INSTRUCTIONS TO FOLLOW: The word "This" may appear in the records below. Report how many lines contain it, and write nothing besides the number.

INFORMATION SUPPLIED:
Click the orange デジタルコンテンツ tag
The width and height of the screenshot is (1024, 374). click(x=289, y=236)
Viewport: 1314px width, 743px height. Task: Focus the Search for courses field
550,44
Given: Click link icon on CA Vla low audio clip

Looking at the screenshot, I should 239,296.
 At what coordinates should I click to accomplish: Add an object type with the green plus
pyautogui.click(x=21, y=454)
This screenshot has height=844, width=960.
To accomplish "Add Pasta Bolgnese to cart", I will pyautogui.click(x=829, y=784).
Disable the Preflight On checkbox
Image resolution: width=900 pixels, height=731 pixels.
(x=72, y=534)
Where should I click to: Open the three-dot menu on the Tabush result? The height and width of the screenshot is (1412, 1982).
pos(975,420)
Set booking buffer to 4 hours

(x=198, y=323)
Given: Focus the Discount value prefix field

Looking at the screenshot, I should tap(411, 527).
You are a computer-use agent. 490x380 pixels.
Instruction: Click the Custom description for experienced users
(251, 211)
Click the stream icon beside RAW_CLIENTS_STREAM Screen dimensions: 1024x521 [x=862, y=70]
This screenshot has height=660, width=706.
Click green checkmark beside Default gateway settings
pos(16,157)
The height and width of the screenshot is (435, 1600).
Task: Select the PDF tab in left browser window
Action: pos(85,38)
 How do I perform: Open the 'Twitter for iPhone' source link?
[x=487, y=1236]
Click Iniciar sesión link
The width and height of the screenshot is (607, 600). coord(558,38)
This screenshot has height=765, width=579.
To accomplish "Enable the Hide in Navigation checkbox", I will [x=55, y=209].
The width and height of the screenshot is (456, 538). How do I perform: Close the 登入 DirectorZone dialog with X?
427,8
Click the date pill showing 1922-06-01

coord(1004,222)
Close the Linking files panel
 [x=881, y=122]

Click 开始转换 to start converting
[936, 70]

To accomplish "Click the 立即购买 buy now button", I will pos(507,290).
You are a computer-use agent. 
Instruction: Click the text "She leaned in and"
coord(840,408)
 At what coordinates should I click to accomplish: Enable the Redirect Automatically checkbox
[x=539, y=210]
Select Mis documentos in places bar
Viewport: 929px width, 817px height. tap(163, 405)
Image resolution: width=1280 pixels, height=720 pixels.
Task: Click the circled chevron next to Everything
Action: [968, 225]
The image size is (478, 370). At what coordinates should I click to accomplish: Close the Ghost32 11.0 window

EXPECTED ANSWER: 3